September 23, 2004
A Canadian Perspective
From a Canadian perspective, the arbitrary banning of Swiss Muslim Professor Tariq Ramadan from the U.S. reported in Martin Marty's recent Sightings column ("Learning from Tariq Ramadan," September 13) was light treatment.
By this, I do not mean to downplay the indignity shown Professor Ramadan by the Department of Homeland Security. This U.S. action was an egregious personal insult (especially after he had been examined by a 10-person team). Nevertheless, I doubt that it will result in him or anyone else becoming "new converts to hyper-anti-Americanism," as Professor Marty fears; nor will it harm "the war on terrorism," as Alan Wolfe claims. Being deprived of a teaching post in the American academy is not going to convert any moderate non-American intellectual, Muslim or other, into a terrorist or an extremist. Nor should we view this and similar actions only through the nationalist lens of America's "war on terrorism." America has an inherent responsibility to treat all people, including non-Americans, with basic human decency.
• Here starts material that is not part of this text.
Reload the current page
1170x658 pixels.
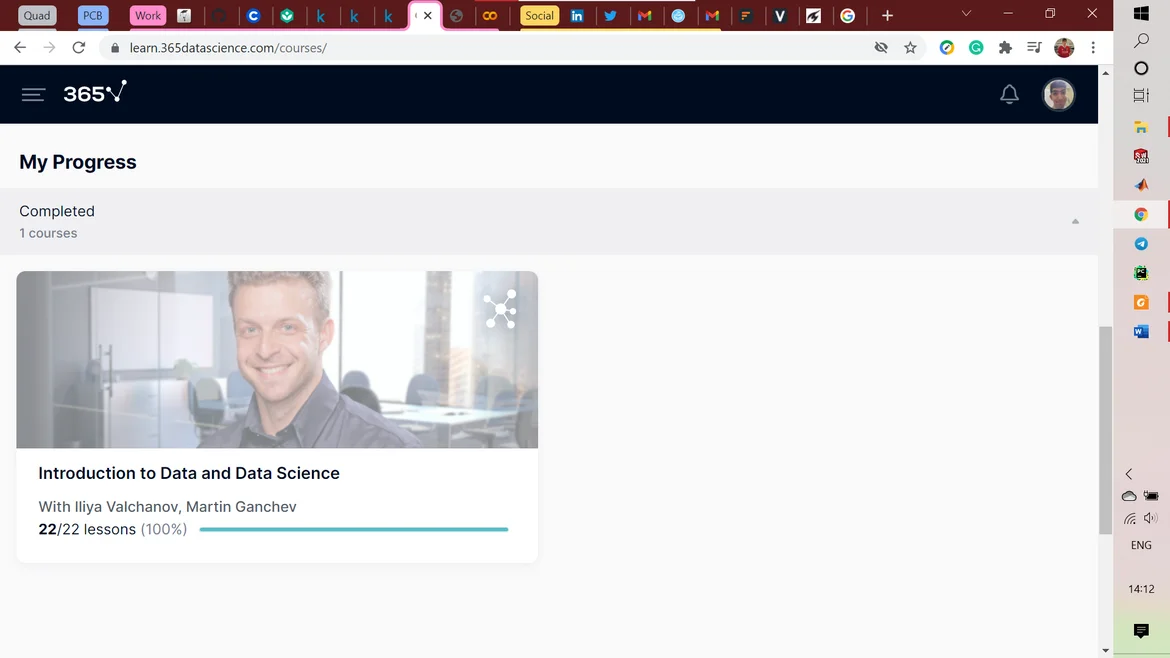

For another perspective, here is a sample of what Canadian Muslims have been subjected to (Toronto Star, September 13, 2003):
"One of Canada's most moderate and respected Muslim clerics was pulled off a plane Thursday and thrown in jail by U.S. immigration officials in Fort Lauderdale without any charges being laid... Ahamad Kutty, who has preached tolerance and peace throughout North America for more than two decades, was ordered off his Orlando-bound flight from Toronto and interrogated in an airport holding cell and a local jail for 16 hours…He has been declared a risk to national security... Kutty, an imam and scholar at the Islamic Institute of Toronto and at the city's west-end Jami Mosque, was detained with fellow Toronto cleric Abdool Hamid. The pair had traveled to Florida to attend seminars and give a series of lectures and sermons on, among other things, the dangers of fanaticism in the Islamic world."
Even more troubling is the widely-reported case of Maher Arar ("His Year in Hell," 60 Minutes, CBS News broadcast, January 21, 2004). In September 2002, Arar was returning to his Canadian home from a family vacation in Tunisia through New York. While at JFK Airport, he was detained and interrogated by U.S. immigration officials and then held at the Metropolitan Detention Center. Because he was a joint Syrian-Canadian citizen, the U.S. deported him to Syria, even though he, his wife and his children live in Canada, he was carrying a Canadian passport, and he hadn't visited Syria since moving to Canada at age 17. He spent a year in a Syrian jail, where he was interrogated and tortured, before his wife was able to secure his release with the help of Canadian officials and various international agencies.
Did these horrific acts engender terrorists or Muslim extremists? Was the American "war on terrorism" undermined? I don't think so. But, for the last two years, the Canadian Islamic Congress has released travel advisories warning Canadian Muslims not to travel to the U.S. saying, "the U.S. is not safe for Muslims."
Americans concerned for the safety of non-American Muslims should heed the warning of the Canadian Islamic Congress. If American intellectuals would like to learn from them, and I agree with Professor Marty that they do have something to learn, then, until safety and consideration can be assured, perhaps the Americans should do the traveling.
Sharon Mattila is a doctoral candidate in Biblical Studies at the University of Chicago Divinity School. She was a 2003-2004 Martin Marty Center Dissertation Fellow. Sharon recently completed a year of dissertation research in Israel as a Lady Davis Fellow with the Hebrew University of Jerusalem, where she was also an Associate Research Fellow with the W. F. Albright Institute of Archaeological Research.